ミリア・デル・エクセリアであった女性、ミア・クラウゼスは先程と同じ笑みを見せた。


 ホルン・中央通り。

 ホルン中央にそびえ立つ大時計塔を中心に、十字(ラテン十字)状に軒が続いている。もちろん、これ以外にも道は存在している。

 ホルン中心には大時計塔を所有するアルテアで唯一つの超エリート校、魔法士育成学園『白百合』がある。この学園には試験に落ちなければ、相当な貧乏でなければほとんどが入ることができる。貴族の有無ももちろんない。

 南には、トルカ公国へと続く南大門を有するアルテア街道。東には、教国グロリアへと続く東大門を有するグロリア街道。西には、ティルディア帝国へと続く西大門を有するノルキア街道。北には、アルテア王国の政治の中心地、アルテア王城が、それぞれホルンを象徴するように建っている。

 そして現在。馬車と別れたミアは、南大門からホルンの中心地、大時計塔を見上げていた。もうすぐ12時に差し掛かろうとしていた。

 その時、ミアのお腹がグウという悲鳴をあげる。

「どこかでお昼、摂らないとね。」

 ミアはどこか悲しげに、そして懐かしむように、呟いた。


 この国で魔法戦闘を職業とする仕事は主に二つある。

 一つは元騎士団、現アルテア王国軍だ。

 軍隊の構成員には、学園高等部の生徒全員が所属。それ以外、卒業生と、学園に入れなかった優秀な魔法士が、難関の入軍試験を突破している。学園の生徒は卒業後、改めて入軍試験を突破しなければならない、ということだ。

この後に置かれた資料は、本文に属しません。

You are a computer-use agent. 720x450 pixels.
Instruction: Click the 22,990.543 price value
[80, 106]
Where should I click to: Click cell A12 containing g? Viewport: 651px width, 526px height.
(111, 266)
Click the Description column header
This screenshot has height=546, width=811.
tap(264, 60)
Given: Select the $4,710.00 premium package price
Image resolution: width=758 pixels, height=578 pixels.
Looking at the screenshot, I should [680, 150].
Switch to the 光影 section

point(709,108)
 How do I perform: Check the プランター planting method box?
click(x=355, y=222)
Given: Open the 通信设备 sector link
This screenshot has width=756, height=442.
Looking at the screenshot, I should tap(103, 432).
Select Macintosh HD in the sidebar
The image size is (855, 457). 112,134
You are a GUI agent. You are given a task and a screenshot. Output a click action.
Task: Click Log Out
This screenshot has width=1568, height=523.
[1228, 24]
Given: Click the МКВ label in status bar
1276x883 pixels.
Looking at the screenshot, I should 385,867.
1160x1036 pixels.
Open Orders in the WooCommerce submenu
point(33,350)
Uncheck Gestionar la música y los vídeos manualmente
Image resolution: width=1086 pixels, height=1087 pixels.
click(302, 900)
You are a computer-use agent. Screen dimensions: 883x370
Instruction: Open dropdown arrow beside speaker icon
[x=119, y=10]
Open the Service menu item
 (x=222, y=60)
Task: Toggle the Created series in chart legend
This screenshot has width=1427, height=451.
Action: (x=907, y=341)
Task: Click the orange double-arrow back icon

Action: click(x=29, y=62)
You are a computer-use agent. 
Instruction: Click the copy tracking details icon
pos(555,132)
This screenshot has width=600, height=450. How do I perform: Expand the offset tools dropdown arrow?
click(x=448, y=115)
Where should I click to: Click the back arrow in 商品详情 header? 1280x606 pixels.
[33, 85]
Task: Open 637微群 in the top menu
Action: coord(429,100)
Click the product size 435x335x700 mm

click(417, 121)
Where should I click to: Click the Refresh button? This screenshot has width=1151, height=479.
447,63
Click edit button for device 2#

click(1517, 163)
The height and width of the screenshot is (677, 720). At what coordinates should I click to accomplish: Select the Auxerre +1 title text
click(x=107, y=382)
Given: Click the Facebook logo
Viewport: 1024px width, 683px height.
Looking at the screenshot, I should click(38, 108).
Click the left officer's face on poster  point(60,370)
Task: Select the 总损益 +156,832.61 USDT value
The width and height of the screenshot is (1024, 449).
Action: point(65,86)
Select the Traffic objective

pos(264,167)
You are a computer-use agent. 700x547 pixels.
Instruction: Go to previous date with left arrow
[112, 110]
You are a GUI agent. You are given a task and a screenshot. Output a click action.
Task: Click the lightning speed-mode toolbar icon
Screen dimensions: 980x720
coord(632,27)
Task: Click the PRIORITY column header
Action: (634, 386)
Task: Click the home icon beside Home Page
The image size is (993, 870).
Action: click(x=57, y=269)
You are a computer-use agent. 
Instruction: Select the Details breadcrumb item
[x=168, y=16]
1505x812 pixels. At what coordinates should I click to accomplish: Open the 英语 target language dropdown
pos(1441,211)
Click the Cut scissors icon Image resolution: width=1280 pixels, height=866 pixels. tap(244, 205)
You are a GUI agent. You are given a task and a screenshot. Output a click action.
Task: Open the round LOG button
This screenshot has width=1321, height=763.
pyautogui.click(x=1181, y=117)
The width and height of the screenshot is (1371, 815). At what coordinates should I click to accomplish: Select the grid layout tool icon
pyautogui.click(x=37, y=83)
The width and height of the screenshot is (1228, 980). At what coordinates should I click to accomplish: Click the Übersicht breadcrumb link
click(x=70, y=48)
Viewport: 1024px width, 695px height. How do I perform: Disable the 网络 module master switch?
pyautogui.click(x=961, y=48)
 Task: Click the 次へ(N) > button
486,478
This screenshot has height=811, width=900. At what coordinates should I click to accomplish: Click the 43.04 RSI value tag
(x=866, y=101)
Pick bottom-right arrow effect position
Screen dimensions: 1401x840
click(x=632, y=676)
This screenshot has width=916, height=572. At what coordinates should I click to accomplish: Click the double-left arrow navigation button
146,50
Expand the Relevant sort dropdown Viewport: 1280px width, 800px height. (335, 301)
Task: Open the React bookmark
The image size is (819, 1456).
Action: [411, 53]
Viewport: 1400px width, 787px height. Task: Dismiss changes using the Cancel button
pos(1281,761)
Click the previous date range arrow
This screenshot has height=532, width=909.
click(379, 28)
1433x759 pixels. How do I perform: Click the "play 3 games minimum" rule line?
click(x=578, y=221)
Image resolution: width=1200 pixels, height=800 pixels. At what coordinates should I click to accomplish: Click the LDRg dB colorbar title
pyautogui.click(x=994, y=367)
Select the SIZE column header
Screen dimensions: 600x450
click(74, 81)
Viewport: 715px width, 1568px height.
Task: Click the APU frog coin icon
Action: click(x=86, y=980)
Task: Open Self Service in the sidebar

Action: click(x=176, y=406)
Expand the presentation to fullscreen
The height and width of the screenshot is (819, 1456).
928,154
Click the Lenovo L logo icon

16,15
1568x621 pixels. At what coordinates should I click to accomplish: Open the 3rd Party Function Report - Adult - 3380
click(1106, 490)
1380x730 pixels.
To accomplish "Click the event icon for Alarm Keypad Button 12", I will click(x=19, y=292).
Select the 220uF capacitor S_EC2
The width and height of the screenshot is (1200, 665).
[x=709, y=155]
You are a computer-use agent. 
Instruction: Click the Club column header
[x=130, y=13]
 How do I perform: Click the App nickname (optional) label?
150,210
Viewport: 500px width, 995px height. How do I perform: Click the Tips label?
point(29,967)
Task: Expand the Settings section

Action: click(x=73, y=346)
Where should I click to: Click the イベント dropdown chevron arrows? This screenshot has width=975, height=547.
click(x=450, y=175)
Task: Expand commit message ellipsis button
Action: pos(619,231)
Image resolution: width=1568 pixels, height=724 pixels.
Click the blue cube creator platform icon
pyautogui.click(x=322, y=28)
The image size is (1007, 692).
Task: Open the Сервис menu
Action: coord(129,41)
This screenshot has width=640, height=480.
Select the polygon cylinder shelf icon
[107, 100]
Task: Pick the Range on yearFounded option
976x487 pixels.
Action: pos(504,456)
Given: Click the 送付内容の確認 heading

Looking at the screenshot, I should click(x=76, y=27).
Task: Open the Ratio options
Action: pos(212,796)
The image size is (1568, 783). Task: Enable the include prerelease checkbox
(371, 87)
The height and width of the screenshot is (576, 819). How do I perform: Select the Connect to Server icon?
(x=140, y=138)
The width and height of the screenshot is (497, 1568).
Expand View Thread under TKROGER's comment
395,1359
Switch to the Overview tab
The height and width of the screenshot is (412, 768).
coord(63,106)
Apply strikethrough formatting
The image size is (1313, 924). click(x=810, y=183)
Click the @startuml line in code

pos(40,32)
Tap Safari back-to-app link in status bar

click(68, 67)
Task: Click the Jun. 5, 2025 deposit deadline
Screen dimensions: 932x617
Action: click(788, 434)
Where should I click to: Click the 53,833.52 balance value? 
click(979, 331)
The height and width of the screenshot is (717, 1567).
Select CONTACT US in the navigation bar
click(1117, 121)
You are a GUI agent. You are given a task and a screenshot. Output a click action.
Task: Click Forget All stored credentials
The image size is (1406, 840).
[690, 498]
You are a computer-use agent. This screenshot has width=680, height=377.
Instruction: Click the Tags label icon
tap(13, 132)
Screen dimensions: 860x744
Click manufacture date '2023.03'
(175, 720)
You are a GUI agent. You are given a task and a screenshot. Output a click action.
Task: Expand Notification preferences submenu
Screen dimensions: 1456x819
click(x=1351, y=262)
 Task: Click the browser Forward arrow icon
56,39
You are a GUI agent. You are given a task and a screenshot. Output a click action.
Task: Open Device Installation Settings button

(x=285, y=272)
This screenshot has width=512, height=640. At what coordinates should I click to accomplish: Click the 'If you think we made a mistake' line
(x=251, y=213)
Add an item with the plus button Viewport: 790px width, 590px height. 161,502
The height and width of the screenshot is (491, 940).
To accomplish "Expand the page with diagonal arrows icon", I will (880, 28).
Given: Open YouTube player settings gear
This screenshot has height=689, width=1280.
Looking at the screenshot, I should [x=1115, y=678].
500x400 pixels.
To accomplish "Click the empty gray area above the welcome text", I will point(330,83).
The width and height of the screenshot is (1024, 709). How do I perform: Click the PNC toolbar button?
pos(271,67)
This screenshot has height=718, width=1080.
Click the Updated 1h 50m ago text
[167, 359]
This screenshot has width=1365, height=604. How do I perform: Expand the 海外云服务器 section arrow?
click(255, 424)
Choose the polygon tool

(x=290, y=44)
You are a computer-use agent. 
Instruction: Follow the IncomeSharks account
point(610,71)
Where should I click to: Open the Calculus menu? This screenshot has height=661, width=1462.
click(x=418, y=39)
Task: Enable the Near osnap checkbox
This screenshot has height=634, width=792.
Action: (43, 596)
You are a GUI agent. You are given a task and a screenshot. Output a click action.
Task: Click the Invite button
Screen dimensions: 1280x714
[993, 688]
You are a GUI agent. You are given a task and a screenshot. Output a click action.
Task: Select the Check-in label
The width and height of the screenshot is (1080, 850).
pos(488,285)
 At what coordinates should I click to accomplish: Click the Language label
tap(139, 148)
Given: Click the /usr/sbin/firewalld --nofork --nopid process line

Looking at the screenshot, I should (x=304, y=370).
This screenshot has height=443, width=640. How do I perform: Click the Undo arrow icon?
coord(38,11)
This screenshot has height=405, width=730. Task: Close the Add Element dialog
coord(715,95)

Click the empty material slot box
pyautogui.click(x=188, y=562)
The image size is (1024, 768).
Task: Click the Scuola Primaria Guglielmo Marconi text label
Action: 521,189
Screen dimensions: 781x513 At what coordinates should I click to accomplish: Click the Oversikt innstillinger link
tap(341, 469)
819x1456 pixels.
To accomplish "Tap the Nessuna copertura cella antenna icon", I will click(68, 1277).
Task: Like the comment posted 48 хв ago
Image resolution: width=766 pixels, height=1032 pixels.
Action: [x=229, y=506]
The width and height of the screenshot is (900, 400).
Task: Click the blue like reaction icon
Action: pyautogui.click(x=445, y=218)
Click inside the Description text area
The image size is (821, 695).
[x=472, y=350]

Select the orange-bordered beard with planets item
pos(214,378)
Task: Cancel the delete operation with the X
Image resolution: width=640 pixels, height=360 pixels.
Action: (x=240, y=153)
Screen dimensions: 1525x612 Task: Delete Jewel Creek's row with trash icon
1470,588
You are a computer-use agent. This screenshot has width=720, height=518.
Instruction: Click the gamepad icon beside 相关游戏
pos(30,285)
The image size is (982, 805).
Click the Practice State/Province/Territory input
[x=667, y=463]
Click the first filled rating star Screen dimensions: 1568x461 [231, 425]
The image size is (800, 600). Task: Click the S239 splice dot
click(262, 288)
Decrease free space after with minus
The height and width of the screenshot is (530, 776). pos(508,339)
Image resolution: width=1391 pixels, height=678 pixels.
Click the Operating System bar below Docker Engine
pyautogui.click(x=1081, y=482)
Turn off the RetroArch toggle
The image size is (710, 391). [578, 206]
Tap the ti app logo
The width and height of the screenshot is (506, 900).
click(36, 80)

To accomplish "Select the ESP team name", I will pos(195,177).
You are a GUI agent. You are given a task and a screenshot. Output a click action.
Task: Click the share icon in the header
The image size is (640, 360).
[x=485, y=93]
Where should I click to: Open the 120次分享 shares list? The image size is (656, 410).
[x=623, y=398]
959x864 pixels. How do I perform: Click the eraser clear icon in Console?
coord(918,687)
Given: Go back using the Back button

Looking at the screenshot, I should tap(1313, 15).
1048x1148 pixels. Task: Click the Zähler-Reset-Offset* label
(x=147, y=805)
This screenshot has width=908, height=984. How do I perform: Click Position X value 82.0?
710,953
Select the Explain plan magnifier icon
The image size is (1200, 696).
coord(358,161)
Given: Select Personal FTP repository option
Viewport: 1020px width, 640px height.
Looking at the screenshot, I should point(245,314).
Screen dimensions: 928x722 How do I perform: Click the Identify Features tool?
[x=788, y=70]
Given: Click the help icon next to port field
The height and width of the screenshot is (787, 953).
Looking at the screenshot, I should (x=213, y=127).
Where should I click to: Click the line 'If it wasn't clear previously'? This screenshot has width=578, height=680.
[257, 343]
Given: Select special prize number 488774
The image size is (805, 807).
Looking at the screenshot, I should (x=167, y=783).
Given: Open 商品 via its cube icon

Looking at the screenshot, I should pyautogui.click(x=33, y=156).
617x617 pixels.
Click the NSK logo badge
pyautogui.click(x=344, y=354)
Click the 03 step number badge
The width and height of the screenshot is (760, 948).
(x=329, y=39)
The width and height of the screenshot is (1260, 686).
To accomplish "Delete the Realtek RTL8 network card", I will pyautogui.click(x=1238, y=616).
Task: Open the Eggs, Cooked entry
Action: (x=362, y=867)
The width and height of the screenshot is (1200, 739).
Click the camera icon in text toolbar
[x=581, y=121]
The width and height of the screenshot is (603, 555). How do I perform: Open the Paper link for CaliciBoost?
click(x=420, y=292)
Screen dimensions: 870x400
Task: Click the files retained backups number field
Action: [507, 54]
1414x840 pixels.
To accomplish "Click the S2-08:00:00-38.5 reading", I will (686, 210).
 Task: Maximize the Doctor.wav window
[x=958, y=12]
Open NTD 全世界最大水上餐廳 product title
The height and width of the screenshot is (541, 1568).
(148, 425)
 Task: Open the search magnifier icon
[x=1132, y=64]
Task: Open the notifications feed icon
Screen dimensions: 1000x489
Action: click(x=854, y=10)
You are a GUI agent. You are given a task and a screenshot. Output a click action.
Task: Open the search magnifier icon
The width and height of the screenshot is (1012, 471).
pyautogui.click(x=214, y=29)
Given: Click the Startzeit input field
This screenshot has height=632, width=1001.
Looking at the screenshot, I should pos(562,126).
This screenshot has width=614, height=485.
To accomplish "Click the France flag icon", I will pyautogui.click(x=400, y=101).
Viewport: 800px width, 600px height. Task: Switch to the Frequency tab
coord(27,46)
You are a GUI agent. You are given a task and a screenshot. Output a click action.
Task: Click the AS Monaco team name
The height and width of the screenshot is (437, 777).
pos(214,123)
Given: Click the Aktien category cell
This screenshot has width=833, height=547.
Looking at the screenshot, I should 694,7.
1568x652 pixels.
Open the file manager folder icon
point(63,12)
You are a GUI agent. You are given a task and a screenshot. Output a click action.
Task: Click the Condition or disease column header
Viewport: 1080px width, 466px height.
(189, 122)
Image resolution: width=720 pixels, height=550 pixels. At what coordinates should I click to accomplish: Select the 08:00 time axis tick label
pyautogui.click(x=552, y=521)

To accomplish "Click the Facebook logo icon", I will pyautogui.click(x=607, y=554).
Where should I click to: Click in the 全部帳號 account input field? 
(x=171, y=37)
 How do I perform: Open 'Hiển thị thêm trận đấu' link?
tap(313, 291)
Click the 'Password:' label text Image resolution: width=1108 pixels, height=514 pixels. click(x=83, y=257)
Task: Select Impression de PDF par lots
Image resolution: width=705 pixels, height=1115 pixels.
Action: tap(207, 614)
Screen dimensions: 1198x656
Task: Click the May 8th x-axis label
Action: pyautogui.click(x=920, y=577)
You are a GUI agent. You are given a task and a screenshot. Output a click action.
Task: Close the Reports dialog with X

 そのため数多くの優秀な人材が所属しているエリート集団になっている。

 王都の巡回やホルン近郊に出現する魔獣の討伐、反乱分子の鎮圧など、国のための仕事を行っている。

 もう一つは世界各地に存在するギルドだ。

 ホルンでは、軍に入れなかった、或いは入らなかった、優劣ある幅広い人材が所属している。

 毎日のように舞い込ん来る個人の依頼が主な仕事で、国民個人のための仕事が多い。

 午後一時。昼食の後、ミアは入軍試験を受けるため、王城内、アルテア王国軍駐屯地にいた。

 ミアは、先ほど見かけた忌々しい指名手配犯リストに、ミリアの名前がなく驚いた。

 約束を守ってくれたんだと、心のなかで素直に感謝した。

 受験生が集まる広場には、八年前とほとんど変わらない制服姿の軍人達が、受験生たちを整列させている。

 ミアは、エリートも型なしだと思い、苦笑する。

 これで軍に入れば、正真正銘の帰還だった。